Qinghe Wang1
Xiaoyu Shi2✉
Baolu Li1
Weikang Bian3
Quande Liu2
Huchuan Lu1
Xintao Wang2
Pengfei Wan2
Kun Gai2
Xu Jia1✉
1Dalian University of Technology
2Kling Team, Kuaishou Technology
3The Chinese University of Hong Kong
✉Corresponding author
Note: The open-source version is based on Wan2.1-T2V-1.3B and Wan2.1-T2V-14B.
- [2026.02.10]: Training and inference code, model checkpoints are available.
- [2026.01.26]: We win First Prize (🥇 1st Place) at the AAAI CVM 2026 Main Track.
- [2025.12.03]: Release the Project Page and the arXiv version.
MultiShotMaster is a controllable multi-shot narrative video generation framework that supports 1) text-driven inter-shot consistency, 2) variable shot counts and shot durations, 3) customized subject with motion control, and 4) background-driven customized scene.
- Codes & Models for Multi-Shot & Multi-Reference Generation
- Codes & Models for Multi-Shot Generation
Environment
- Create a conda environment and install dependencies:
git clone https://github.com/KlingTeam/MultiShotMaster
cd MultiShotMaster
conda create -n MultiShotMaster python=3.12 -y
conda activate MultiShotMaster
pip install -e .
pip install -r requirement.txt
pip install flash-attn --no-build-isolation
Model Checkpoints
- Download Checkpoints using huggingface-cli:
pip install "huggingface_hub[cli]"
huggingface-cli download KlingTeam/MultiShotMaster --local-dir checkpoints
# or using git:
git lfs install
git clone https://huggingface.co/KlingTeam/MultiShotMaster- Set the model paths in
checkpoints/model_configs.
Inference with a Single GPU
# 1.3B model support 480p only
python infer_multishot.py \
--test_csv_path "toy_cases/test_multishot.csv" \
--output_name "1.3B" \
--model_path_json "checkpoints/model_configs/model_path_1.3B.json" \
--target_width 832 \
--target_height 480
# 14B model supports 480p and 720p (we have trained on 480p and 720p data jointly)
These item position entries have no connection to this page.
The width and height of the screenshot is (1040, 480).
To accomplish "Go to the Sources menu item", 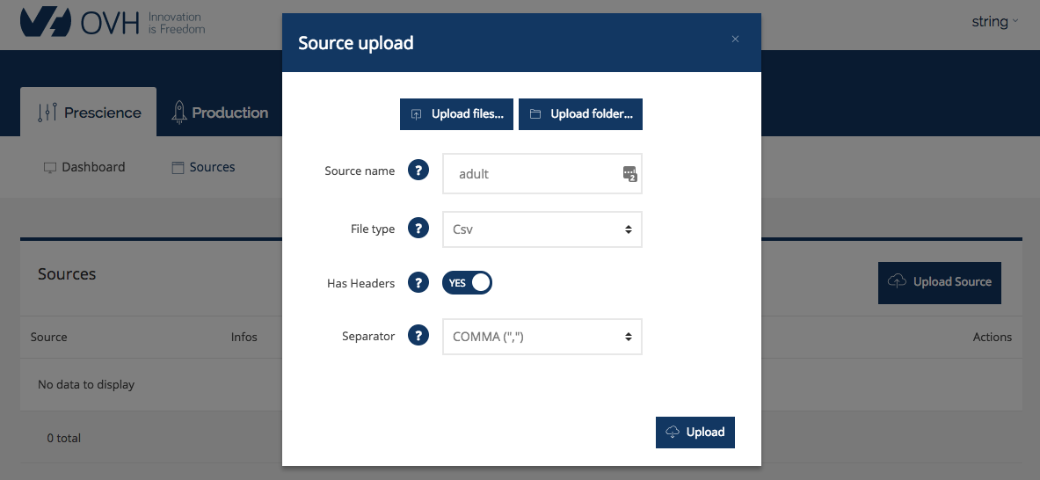I will [x=203, y=167].
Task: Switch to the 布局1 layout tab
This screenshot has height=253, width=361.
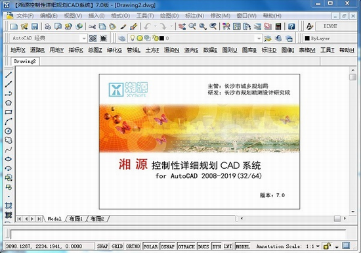Action: 75,218
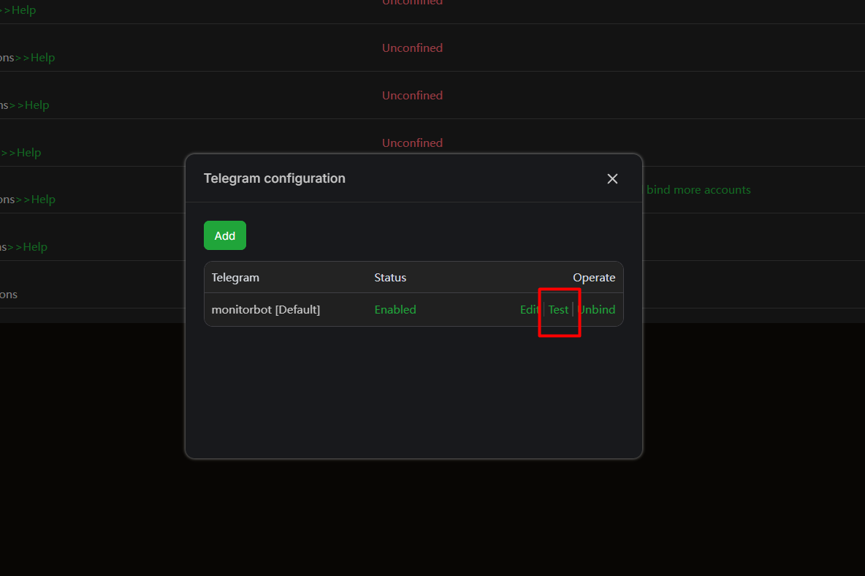Click the Telegram configuration dialog title
This screenshot has height=576, width=865.
coord(274,178)
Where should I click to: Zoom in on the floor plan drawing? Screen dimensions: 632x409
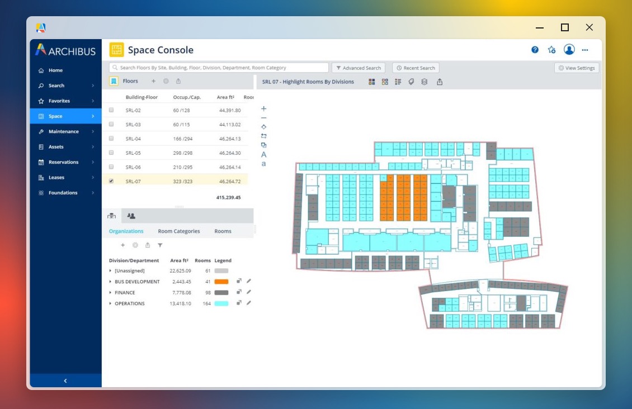point(264,109)
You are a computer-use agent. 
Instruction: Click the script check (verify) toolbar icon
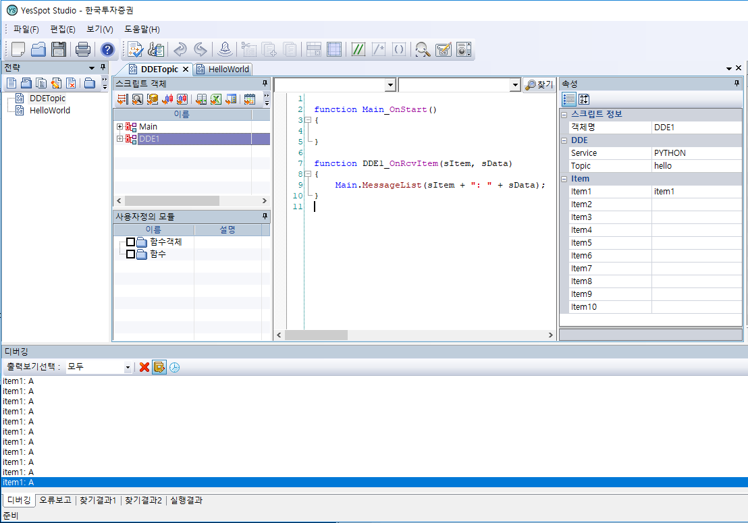(x=135, y=49)
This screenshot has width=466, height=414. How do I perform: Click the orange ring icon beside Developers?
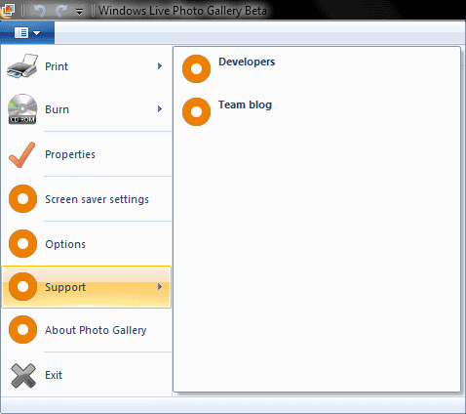(x=196, y=68)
python infer_multishot.py \
--test_csv_path "toy_cases/test_multishot.csv" \
--output_name "14B_720" \
--model_path_json "checkpoints/model_configs/model_path_14B.json" \
--target_width 1280 \
--target_height 720
Inference with Multiple GPUs
CUDA_VISIBLE_DEVICES=0,1,2,3 torchrun --nproc_per_node=4 infer_multishot.py \
--test_csv_path "toy_cases/test_multishot.csv" \
--output_name "14B_720" \
--model_path_json "checkpoints/model_configs/model_path_14B.json" \
--target_width 1280 \
--target_height 720 \
--use_usp True
Hints for Shot Arrangement
- Taking
toy_cases/toy_captions/test_case_1.jsonas an example, users can define the subject's appearance, overall scene, and style using the global caption, and customize the content for each shot using per-shot captions." - Users can configure the frame count for each shot in the shot_groups field of
toy_cases/test_multishot.csv. (Note: Training setting is ≤5 shots & ≤308 frames)
Inference with Customized Multi-Shot Prompts (with Recaption)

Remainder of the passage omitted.